US Patent 4,283,320 of Carroll et al has the same assignee as the patent of Ramig and discloses opacified latex semi-gloss paint comprising film forming latex binders combined with minor amounts of opacifying pigment and substantial amounts of non-film-forming polymeric particles. The compositions as defined in claim 1 include 55 to 70% of film-forming polymer particles. Accordingly if the non-film-forming particles are regarded as hard particles the ratio of soft to hard particles is from 7:1 to 2.2:1 in this prior art invention. The Tg of the film forming particles is at least 5°C for ordinary room temperatures. Again no testing of the compositions as soil resistant exterior coatings is reported but they would be expected to be poor because of the large proportions of soft polymeric particles.

SUMMARY OF THE INVENTION

This invention provides in one form an aqueous coating composition comprising a blend of a low Tg and a high Tg aqueous polymeric dispersions characterised in that: the PVC of the coating composition as measured by opacity is less than the critical PVC, the polymer dispersion with low Tg has a Tg less than 0°C, the polymer dispersion with high Tg is non film forming and has a Tg of at least 35°C and the volume ratio of low Tg polymer dispersion to high Tg polymer dispersion is from 0.4:1 to 1.4:1.

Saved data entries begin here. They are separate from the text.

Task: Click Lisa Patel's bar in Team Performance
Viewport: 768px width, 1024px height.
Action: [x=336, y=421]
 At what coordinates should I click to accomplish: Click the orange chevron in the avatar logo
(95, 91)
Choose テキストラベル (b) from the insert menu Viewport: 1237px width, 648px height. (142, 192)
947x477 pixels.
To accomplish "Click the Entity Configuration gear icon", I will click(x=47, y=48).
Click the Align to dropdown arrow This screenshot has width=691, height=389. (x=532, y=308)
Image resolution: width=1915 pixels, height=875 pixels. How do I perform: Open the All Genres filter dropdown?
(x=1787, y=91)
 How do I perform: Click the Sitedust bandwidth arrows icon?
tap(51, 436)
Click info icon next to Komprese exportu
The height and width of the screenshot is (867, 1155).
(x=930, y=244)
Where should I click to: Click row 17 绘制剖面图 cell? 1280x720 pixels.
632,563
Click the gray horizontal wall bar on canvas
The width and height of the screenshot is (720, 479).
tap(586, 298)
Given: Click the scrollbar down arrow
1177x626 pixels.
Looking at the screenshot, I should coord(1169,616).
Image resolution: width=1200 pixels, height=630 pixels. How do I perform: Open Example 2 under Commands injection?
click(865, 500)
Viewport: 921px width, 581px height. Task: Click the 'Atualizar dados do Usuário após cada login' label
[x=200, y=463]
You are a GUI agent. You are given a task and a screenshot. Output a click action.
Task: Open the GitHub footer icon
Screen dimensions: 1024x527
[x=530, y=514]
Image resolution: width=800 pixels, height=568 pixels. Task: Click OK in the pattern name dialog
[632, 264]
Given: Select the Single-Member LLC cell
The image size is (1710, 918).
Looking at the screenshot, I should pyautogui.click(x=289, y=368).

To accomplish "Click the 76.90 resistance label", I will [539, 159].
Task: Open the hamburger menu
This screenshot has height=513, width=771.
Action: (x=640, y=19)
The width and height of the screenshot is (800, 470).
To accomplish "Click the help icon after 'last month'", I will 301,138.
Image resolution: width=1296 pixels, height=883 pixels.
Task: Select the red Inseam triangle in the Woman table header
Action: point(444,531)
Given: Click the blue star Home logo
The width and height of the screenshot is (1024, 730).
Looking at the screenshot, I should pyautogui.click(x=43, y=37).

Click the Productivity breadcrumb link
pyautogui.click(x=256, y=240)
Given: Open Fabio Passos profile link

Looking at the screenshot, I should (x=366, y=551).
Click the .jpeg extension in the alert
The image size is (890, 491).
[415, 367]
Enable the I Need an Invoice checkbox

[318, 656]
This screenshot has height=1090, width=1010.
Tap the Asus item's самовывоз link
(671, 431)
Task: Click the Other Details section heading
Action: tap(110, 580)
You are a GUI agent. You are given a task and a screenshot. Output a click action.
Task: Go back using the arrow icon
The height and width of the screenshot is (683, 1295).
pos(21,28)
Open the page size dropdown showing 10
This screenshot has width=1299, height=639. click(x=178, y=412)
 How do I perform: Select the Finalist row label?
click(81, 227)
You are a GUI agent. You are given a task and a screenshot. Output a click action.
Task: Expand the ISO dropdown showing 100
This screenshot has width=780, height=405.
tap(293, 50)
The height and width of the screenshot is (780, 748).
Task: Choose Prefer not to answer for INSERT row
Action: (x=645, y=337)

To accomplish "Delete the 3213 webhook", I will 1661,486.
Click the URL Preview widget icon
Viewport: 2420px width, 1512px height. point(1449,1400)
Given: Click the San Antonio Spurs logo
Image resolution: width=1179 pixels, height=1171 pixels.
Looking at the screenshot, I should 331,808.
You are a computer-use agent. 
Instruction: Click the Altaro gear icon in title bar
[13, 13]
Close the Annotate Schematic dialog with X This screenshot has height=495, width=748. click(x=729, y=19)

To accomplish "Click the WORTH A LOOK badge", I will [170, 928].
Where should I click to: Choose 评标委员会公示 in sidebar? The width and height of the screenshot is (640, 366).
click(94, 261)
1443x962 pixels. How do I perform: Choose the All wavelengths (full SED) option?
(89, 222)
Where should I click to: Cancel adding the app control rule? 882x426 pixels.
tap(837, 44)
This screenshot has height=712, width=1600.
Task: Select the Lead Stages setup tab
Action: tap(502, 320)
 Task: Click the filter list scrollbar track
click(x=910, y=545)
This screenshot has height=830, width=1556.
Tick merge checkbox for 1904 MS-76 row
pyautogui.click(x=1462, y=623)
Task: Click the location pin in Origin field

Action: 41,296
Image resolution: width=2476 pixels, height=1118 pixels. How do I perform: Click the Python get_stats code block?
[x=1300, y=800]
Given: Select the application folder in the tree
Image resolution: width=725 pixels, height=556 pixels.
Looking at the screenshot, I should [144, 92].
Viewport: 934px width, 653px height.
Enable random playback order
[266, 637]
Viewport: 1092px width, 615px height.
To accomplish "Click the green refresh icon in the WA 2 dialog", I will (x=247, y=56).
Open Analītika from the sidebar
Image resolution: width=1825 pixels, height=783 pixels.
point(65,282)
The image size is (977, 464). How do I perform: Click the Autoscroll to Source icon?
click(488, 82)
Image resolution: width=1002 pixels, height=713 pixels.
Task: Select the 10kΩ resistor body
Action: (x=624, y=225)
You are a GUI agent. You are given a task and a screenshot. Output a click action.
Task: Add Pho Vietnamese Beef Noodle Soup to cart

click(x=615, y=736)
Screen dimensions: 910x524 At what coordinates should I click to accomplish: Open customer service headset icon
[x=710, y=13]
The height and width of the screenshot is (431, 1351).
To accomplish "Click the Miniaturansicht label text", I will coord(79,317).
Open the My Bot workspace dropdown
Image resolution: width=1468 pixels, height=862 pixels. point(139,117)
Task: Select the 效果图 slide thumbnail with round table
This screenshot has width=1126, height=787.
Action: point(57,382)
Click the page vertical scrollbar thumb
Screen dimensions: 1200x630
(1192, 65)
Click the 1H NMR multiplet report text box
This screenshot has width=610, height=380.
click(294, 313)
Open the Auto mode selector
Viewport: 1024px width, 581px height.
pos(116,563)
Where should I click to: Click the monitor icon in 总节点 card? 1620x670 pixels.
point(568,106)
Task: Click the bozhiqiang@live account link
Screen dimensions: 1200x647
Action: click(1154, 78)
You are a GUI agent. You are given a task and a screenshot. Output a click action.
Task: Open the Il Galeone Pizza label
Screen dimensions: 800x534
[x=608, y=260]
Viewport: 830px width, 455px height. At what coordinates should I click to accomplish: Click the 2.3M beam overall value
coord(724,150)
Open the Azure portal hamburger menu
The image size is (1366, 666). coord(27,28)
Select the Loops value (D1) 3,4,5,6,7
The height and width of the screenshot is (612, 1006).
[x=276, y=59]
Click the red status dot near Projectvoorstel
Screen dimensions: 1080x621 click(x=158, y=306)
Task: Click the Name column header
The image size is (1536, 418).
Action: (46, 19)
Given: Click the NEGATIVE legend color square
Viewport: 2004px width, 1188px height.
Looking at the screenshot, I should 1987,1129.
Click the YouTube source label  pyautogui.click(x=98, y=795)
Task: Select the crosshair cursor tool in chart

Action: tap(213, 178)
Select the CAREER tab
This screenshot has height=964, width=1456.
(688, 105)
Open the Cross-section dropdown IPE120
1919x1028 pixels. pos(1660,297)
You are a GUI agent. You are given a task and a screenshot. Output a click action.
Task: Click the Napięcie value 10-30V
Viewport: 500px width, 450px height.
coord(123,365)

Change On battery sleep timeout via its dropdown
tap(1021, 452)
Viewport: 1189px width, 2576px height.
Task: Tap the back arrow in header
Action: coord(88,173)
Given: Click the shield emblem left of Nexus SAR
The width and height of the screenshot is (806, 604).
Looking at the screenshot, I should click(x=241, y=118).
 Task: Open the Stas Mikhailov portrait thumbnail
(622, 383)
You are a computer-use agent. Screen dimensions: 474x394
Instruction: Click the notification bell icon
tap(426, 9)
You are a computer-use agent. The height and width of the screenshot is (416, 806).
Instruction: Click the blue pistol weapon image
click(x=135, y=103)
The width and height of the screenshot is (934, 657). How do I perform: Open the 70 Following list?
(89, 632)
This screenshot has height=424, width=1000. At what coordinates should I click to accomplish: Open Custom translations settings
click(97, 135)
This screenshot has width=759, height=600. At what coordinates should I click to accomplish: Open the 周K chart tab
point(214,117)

Preferably the volume ratio of low Tg polymer dispersion to high Tg polymer dispersion is from 0.6:1 to 1.2:1 and more preferably 0.7:1 to 1.1:1.

DETAILED DESCRIPTION OF THE INVENTION

A commonly used characterising parameter for latex paints is the pigment-volume-content (PVC) which is the percent by volume of pigment present in the dried paint film relative to the total volume of the dried paint film. The term pigment includes mineral opacifiers such as Ti0₂ and ZnO as well as extender particles and non deformable "plastic" pigments. At a certain PVC, the volume of pigments in the paint film abruptly causes considerable air voids in the dry paint film due to binder deficiency. The PVC measurement at this level of pigment content is characterised as critical PVC wherein a binder deficiency occurs such that insufficient binder is present in the paint film to encapsulate the pigment particles and fill any remaining voids in the film. At the onset of such porosity in the paint film due to binder deficiency, ^• opacity or hiding characteristics of the paint film increases abruptly. This point is termed the critical-PVC as measured by opacity and is referred to hereinafter as the CPVC (opacity).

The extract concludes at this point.